Actuaciones no controladas
Así se formó el Equipo K: la brigada política parapolicial al servicio del Gobierno del PP
Este grupo estaba formado por mandos policiales que llevaba a cabo actuaciones que no estaban controladas por un juez.

En 2013, un comando de laureados miembros de la policía española, son reclutados para formar una brigada política. Fue bautizada como el equipo K. Pedro Águeda, periodista de 'eldiario.es', cuenta que estaba formada por un conjunto de mandos policiales que, con la llegada del PP al gobierno en 2012, se pusieron a su servicio "para realizar actuaciones que no estaban controladas por un juez", es decir, "no se investigaban delitos, se investigaba al adversario político".
"En el banquillo de los acusados en el juicio de Kitchen está sentada la plana mayor del ministerio del Interior de la época, en la escala de la policía no queda un alto mando que no participara directa o indirectamente en esta operación", indica Esteban Urreiztieta, jefe de investigación y subdirector de 'El Mundo'.
El Partido Popular eligió al agente Eugenio del Pino para ser el máximo responsable del cuerpo durante los primeros años de su mandato. "Como director Adjunto Operativo de la Policía, en el seno de ese organismo, creó la brigada política y era al que todos los mandos policiales que participaron en aquellos manejos reportaban y quien los dirigía", indica Águeda.
Otro de los acusados fue Andrés Gómez Gordo, "un policía siniestro que ha sido policía política durante toda la vida al que no se le conoce ninguna buena acción dentro de la policía", indica Miguel Ángel Campos, periodista de Tribunales de 'Cadena Ser'.
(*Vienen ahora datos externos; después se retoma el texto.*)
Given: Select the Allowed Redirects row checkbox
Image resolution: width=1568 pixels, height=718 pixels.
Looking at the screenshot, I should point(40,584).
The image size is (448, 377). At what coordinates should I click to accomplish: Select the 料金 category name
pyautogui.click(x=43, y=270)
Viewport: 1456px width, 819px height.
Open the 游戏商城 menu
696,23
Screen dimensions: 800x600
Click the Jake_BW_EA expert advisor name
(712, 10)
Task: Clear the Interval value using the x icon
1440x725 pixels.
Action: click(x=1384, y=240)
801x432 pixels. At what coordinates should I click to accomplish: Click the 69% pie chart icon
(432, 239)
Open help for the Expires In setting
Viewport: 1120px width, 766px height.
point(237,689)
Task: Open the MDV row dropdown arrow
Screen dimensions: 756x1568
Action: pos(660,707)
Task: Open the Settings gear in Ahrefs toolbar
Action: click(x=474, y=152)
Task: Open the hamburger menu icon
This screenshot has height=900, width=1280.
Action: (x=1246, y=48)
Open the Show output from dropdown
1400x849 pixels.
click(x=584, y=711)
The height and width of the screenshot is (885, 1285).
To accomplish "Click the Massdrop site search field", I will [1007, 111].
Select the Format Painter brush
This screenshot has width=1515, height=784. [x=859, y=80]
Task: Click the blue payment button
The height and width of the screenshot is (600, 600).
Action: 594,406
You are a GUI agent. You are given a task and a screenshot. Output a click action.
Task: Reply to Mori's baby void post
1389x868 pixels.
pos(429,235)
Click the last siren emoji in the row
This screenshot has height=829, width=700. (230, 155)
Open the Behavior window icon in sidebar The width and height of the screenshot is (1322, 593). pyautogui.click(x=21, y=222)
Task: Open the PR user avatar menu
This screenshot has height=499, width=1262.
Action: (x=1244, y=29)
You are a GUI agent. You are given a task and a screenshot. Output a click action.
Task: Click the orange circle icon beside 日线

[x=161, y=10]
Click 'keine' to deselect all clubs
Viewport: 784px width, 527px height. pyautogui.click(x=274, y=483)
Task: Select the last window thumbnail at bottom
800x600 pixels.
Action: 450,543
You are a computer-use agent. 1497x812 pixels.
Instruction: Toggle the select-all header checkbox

Otro de los policías implicados fue Enrique García Castaño. Este tuvo un papel determinante en el 11M ya que consiguió recuperar la mochila que no explotó y contenía una tarjeta. Águeda cuenta que en la policía lo conocían como el Gordo y fue protagonista, probablemente, no solo de la Kitchen, "sino de todas las operaciones que se han planteado en la penumbra en democracia".
García Castaño lleva 40 años al frente de la Unidad Central de Apoyo Operativo de la Policía y "estaba encargado de captar fuentes, poner micrófonos, hacer seguimientos y sin dirigir ninguna operación en concreto, estaba en todas ellas y sabía de todas ellas", señala el periodista.
Este agente, además, cuenta que allanó, sin orden judicial, el estudio de la mujer de Luis Bárcenas. Llevaba una figura de la Virgen con la que buscaba engañar a la persona que limpiaba el local y que le permitiera acceder. Finalmente, García Castaño quiso colaborar con la justicia y confesar todos los hechos, aportando una cantidad de detalles muy importantes, pero, finalmente, un ictus lo apartó del juicio.